◆ TASK ITEM
Write out only the lines from the line containing "Task: Go to" to the end of the listing below, both included, exactly as they stand. Drop the pictures.

*** Opening of EXERCISE INPUTS ***

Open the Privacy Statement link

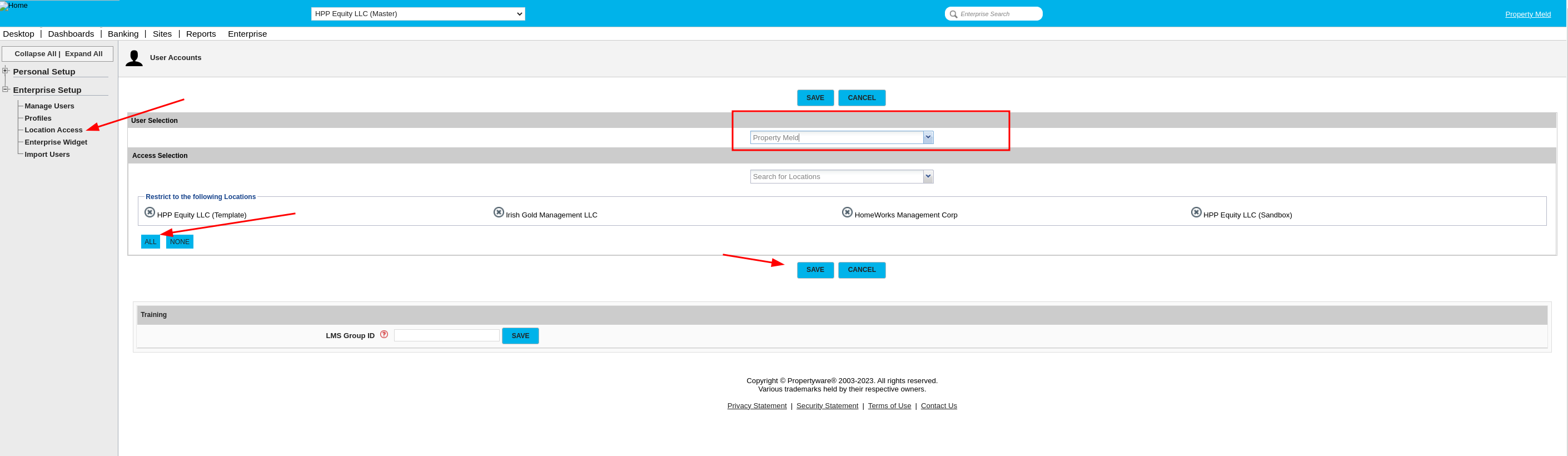pyautogui.click(x=756, y=406)
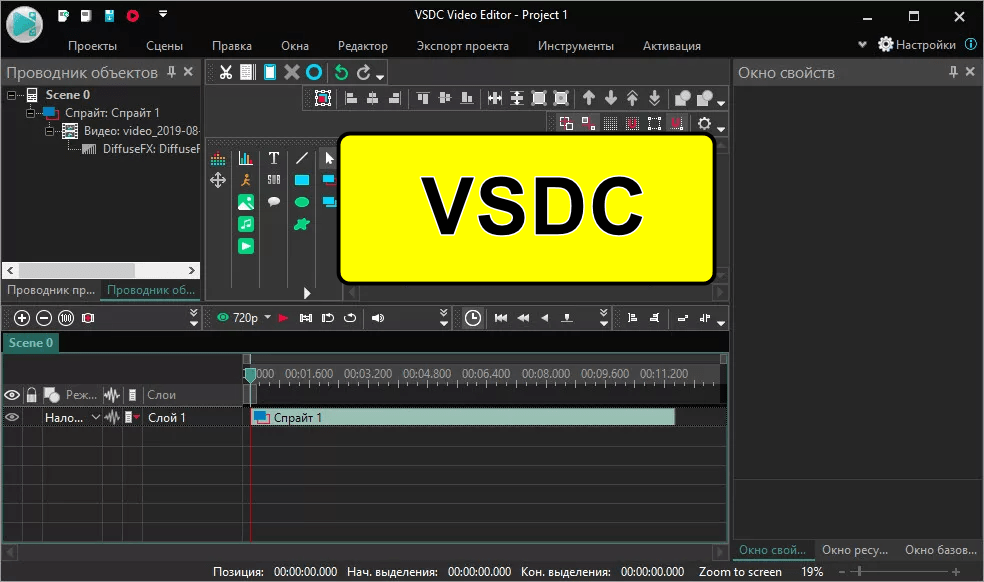Click the red play preview button
The image size is (984, 582).
[x=283, y=318]
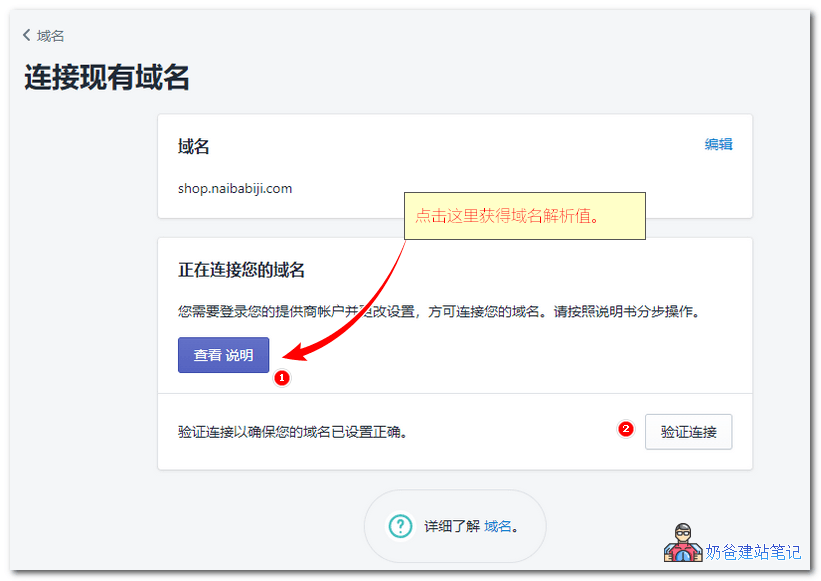This screenshot has width=821, height=581.
Task: Click the yellow tooltip 点击这里获得域名解析值
Action: click(524, 214)
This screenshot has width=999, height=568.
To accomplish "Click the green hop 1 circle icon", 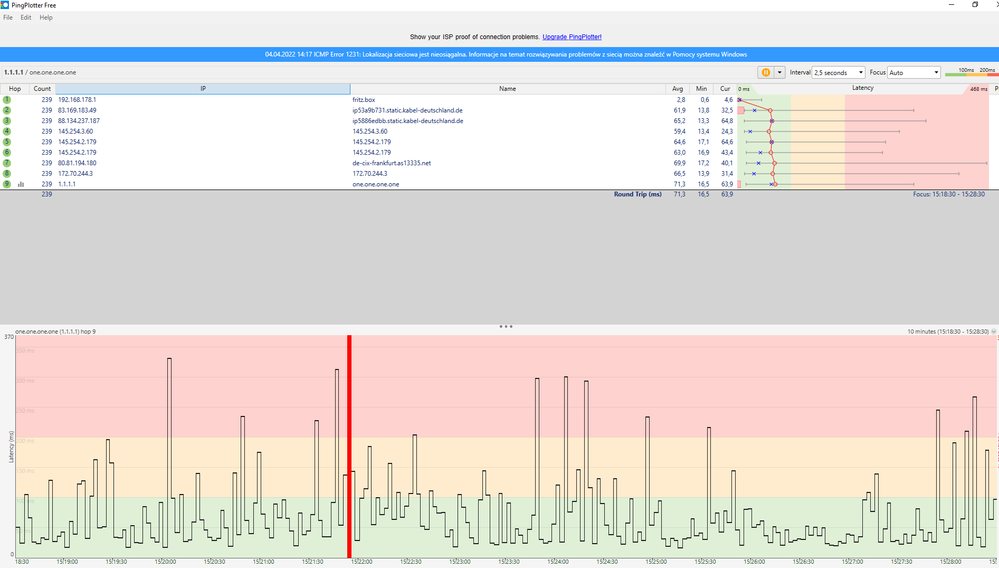I will (7, 100).
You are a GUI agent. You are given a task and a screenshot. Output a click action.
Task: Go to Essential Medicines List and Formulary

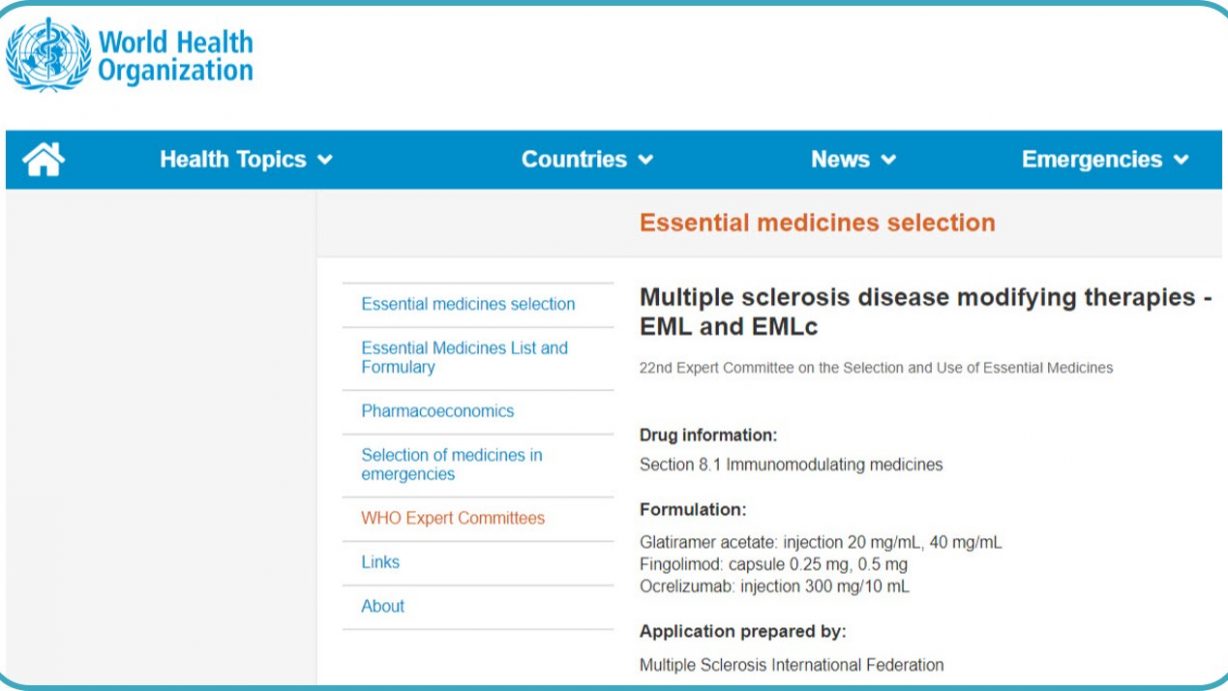click(464, 357)
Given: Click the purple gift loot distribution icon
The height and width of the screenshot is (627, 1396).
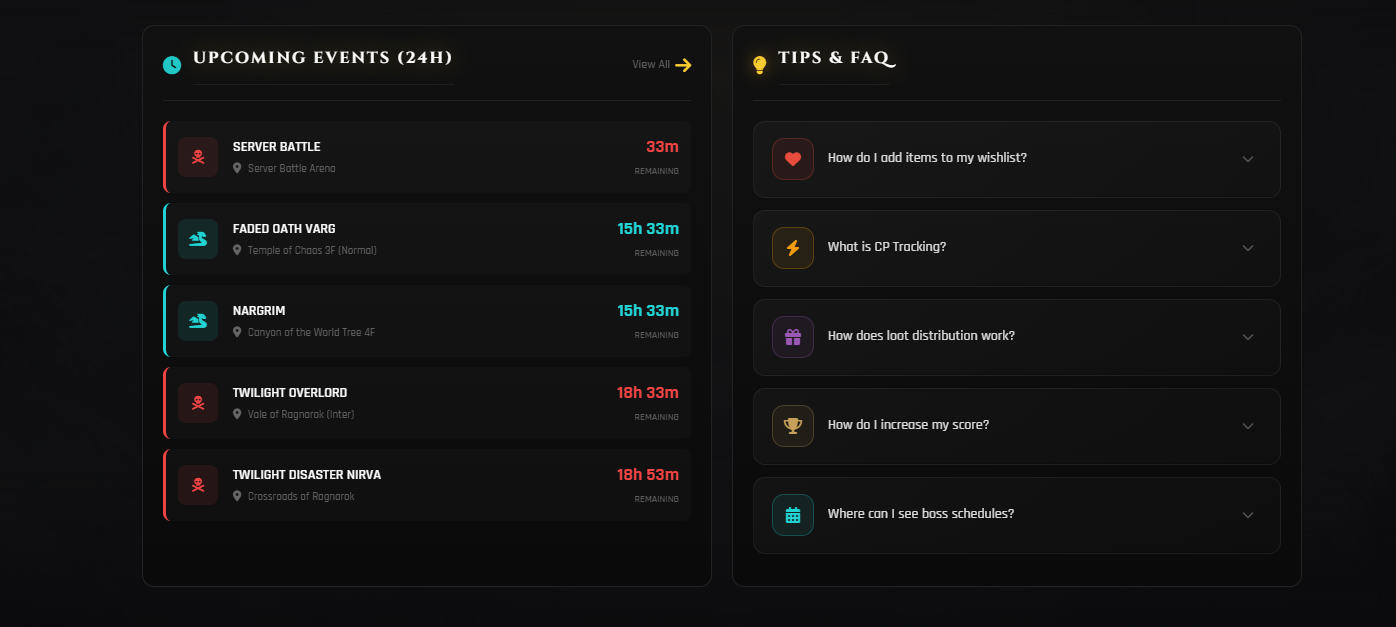Looking at the screenshot, I should (793, 337).
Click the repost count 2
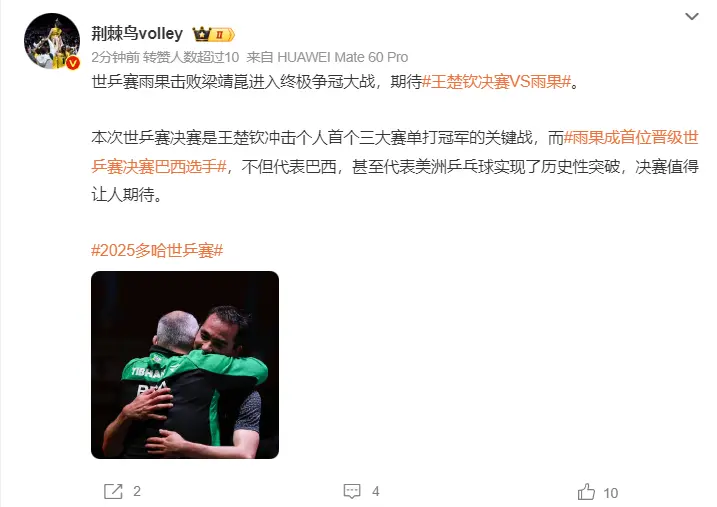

*** Close of EXERCISE INPUTS ***

◆ TASK RESPONSE
Task: Go to Essential Medicines List and Formulary

click(464, 357)
Given: Click the purple gift loot distribution icon
The height and width of the screenshot is (627, 1396).
Looking at the screenshot, I should (793, 337).
Click the repost count 2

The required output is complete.